### Activity:
Each record needs to be echoed exactly; can you do that?
Input section start
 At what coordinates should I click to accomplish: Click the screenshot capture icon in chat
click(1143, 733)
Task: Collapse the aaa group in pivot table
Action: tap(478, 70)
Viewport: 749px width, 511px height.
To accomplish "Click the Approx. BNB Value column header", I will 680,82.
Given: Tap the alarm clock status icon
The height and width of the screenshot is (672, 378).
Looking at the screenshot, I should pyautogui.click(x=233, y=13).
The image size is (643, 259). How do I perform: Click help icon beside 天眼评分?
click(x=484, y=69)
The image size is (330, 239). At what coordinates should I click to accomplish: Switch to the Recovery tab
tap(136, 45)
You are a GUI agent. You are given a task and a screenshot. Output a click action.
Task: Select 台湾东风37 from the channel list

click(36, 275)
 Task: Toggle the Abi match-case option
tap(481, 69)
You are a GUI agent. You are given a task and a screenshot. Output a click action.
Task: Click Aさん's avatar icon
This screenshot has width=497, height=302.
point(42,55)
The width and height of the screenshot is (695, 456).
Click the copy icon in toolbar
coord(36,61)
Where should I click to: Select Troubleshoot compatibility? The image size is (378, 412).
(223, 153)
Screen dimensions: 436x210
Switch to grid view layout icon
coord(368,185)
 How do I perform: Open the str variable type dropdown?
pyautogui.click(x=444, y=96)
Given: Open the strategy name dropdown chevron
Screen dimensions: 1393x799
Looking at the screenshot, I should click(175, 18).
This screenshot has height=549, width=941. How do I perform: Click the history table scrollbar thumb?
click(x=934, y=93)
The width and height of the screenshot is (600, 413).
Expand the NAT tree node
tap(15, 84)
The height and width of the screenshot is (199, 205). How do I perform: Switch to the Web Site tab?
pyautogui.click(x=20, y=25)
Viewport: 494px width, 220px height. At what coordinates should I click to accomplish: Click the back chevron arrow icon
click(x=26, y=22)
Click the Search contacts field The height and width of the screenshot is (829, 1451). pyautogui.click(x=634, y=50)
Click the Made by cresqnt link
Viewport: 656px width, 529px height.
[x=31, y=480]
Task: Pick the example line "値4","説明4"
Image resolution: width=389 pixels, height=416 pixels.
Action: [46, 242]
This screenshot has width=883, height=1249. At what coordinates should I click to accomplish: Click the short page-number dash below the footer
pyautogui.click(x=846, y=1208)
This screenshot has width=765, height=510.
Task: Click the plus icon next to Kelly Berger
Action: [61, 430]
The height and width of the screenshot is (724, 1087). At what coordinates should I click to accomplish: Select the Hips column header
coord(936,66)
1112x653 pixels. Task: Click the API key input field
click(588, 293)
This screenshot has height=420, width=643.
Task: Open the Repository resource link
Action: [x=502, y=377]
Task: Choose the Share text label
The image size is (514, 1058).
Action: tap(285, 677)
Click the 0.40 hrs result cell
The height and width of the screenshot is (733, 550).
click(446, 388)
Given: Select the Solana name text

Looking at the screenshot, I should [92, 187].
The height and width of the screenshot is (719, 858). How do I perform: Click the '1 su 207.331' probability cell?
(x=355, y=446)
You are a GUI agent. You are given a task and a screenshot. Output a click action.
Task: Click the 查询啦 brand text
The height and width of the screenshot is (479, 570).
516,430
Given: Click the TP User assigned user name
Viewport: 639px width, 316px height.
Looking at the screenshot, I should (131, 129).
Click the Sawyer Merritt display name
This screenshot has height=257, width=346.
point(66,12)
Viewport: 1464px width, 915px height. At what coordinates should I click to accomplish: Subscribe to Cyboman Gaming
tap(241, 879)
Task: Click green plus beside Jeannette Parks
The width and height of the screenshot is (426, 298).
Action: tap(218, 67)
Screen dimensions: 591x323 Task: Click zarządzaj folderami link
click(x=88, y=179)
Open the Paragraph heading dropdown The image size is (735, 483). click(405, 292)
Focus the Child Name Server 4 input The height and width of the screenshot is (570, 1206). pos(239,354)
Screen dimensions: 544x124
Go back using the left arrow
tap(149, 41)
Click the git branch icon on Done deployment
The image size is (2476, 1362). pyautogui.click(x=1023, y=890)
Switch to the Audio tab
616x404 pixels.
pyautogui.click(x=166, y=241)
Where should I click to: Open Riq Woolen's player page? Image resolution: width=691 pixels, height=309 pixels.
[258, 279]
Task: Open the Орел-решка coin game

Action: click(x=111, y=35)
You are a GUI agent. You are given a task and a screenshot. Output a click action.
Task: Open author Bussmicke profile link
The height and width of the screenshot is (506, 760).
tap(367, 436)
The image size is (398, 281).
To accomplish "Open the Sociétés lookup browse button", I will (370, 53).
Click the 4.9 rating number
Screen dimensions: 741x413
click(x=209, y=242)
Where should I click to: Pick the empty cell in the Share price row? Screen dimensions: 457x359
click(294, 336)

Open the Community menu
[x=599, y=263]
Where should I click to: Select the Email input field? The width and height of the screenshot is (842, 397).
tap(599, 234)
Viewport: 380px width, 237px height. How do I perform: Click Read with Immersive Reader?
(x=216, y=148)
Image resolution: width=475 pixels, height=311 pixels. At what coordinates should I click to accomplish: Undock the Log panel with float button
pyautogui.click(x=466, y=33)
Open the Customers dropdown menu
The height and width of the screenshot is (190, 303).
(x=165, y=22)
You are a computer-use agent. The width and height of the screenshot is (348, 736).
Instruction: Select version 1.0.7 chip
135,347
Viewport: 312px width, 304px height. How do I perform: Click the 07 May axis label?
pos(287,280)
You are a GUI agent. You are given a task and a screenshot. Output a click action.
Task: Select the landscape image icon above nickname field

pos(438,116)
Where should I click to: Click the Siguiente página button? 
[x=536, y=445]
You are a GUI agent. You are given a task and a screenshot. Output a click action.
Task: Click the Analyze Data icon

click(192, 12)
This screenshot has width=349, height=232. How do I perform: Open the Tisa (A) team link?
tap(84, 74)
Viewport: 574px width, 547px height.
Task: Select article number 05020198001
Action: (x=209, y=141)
Input section end
### Result of this exercise:
 At what coordinates should I click to accomplish: Click the screenshot capture icon in chat
click(1143, 733)
Task: Collapse the aaa group in pivot table
Action: tap(478, 70)
Viewport: 749px width, 511px height.
To accomplish "Click the Approx. BNB Value column header", I will 680,82.
Given: Tap the alarm clock status icon
The height and width of the screenshot is (672, 378).
Looking at the screenshot, I should pyautogui.click(x=233, y=13).
The image size is (643, 259). How do I perform: Click help icon beside 天眼评分?
click(x=484, y=69)
The image size is (330, 239). At what coordinates should I click to accomplish: Switch to the Recovery tab
tap(136, 45)
You are a GUI agent. You are given a task and a screenshot. Output a click action.
Task: Select 台湾东风37 from the channel list

click(36, 275)
 Task: Toggle the Abi match-case option
tap(481, 69)
You are a GUI agent. You are given a task and a screenshot. Output a click action.
Task: Click Aさん's avatar icon
This screenshot has width=497, height=302.
point(42,55)
The width and height of the screenshot is (695, 456).
Click the copy icon in toolbar
coord(36,61)
Where should I click to: Select Troubleshoot compatibility? The image size is (378, 412).
(223, 153)
Screen dimensions: 436x210
Switch to grid view layout icon
coord(368,185)
 How do I perform: Open the str variable type dropdown?
pyautogui.click(x=444, y=96)
Given: Open the strategy name dropdown chevron
Screen dimensions: 1393x799
Looking at the screenshot, I should click(175, 18).
This screenshot has height=549, width=941. How do I perform: Click the history table scrollbar thumb?
click(x=934, y=93)
The width and height of the screenshot is (600, 413).
Expand the NAT tree node
tap(15, 84)
The height and width of the screenshot is (199, 205). How do I perform: Switch to the Web Site tab?
pyautogui.click(x=20, y=25)
Viewport: 494px width, 220px height. At what coordinates should I click to accomplish: Click the back chevron arrow icon
click(x=26, y=22)
Click the Search contacts field The height and width of the screenshot is (829, 1451). pyautogui.click(x=634, y=50)
Click the Made by cresqnt link
Viewport: 656px width, 529px height.
[x=31, y=480]
Task: Pick the example line "値4","説明4"
Image resolution: width=389 pixels, height=416 pixels.
Action: [46, 242]
This screenshot has width=883, height=1249. At what coordinates should I click to accomplish: Click the short page-number dash below the footer
pyautogui.click(x=846, y=1208)
This screenshot has width=765, height=510.
Task: Click the plus icon next to Kelly Berger
Action: [61, 430]
The height and width of the screenshot is (724, 1087). At what coordinates should I click to accomplish: Select the Hips column header
coord(936,66)
1112x653 pixels. Task: Click the API key input field
click(588, 293)
This screenshot has height=420, width=643.
Task: Open the Repository resource link
Action: [x=502, y=377]
Task: Choose the Share text label
The image size is (514, 1058).
Action: tap(285, 677)
Click the 0.40 hrs result cell
The height and width of the screenshot is (733, 550).
click(446, 388)
Given: Select the Solana name text

Looking at the screenshot, I should [92, 187].
The height and width of the screenshot is (719, 858). How do I perform: Click the '1 su 207.331' probability cell?
(x=355, y=446)
You are a GUI agent. You are given a task and a screenshot. Output a click action.
Task: Click the 查询啦 brand text
The height and width of the screenshot is (479, 570).
516,430
Given: Click the TP User assigned user name
Viewport: 639px width, 316px height.
Looking at the screenshot, I should (131, 129).
Click the Sawyer Merritt display name
This screenshot has height=257, width=346.
point(66,12)
Viewport: 1464px width, 915px height. At what coordinates should I click to accomplish: Subscribe to Cyboman Gaming
tap(241, 879)
Task: Click green plus beside Jeannette Parks
The width and height of the screenshot is (426, 298).
Action: tap(218, 67)
Screen dimensions: 591x323 Task: Click zarządzaj folderami link
click(x=88, y=179)
Open the Paragraph heading dropdown The image size is (735, 483). click(405, 292)
Focus the Child Name Server 4 input The height and width of the screenshot is (570, 1206). pos(239,354)
Screen dimensions: 544x124
Go back using the left arrow
tap(149, 41)
Click the git branch icon on Done deployment
The image size is (2476, 1362). pyautogui.click(x=1023, y=890)
Switch to the Audio tab
616x404 pixels.
pyautogui.click(x=166, y=241)
Where should I click to: Open Riq Woolen's player page? Image resolution: width=691 pixels, height=309 pixels.
[258, 279]
Task: Open the Орел-решка coin game

Action: click(x=111, y=35)
You are a GUI agent. You are given a task and a screenshot. Output a click action.
Task: Open author Bussmicke profile link
The height and width of the screenshot is (506, 760).
tap(367, 436)
The image size is (398, 281).
To accomplish "Open the Sociétés lookup browse button", I will (370, 53).
Click the 4.9 rating number
Screen dimensions: 741x413
click(x=209, y=242)
Where should I click to: Pick the empty cell in the Share price row? Screen dimensions: 457x359
click(294, 336)

Open the Community menu
[x=599, y=263]
Where should I click to: Select the Email input field? The width and height of the screenshot is (842, 397).
tap(599, 234)
Viewport: 380px width, 237px height. How do I perform: Click Read with Immersive Reader?
(x=216, y=148)
Image resolution: width=475 pixels, height=311 pixels. At what coordinates should I click to accomplish: Undock the Log panel with float button
pyautogui.click(x=466, y=33)
Open the Customers dropdown menu
The height and width of the screenshot is (190, 303).
(x=165, y=22)
You are a computer-use agent. The width and height of the screenshot is (348, 736).
Instruction: Select version 1.0.7 chip
135,347
Viewport: 312px width, 304px height. How do I perform: Click the 07 May axis label?
pos(287,280)
You are a GUI agent. You are given a task and a screenshot. Output a click action.
Task: Select the landscape image icon above nickname field

pos(438,116)
Where should I click to: Click the Siguiente página button? 
[x=536, y=445]
You are a GUI agent. You are given a task and a screenshot. Output a click action.
Task: Click the Analyze Data icon

click(192, 12)
This screenshot has width=349, height=232. How do I perform: Open the Tisa (A) team link?
tap(84, 74)
Viewport: 574px width, 547px height.
Task: Select article number 05020198001
Action: (x=209, y=141)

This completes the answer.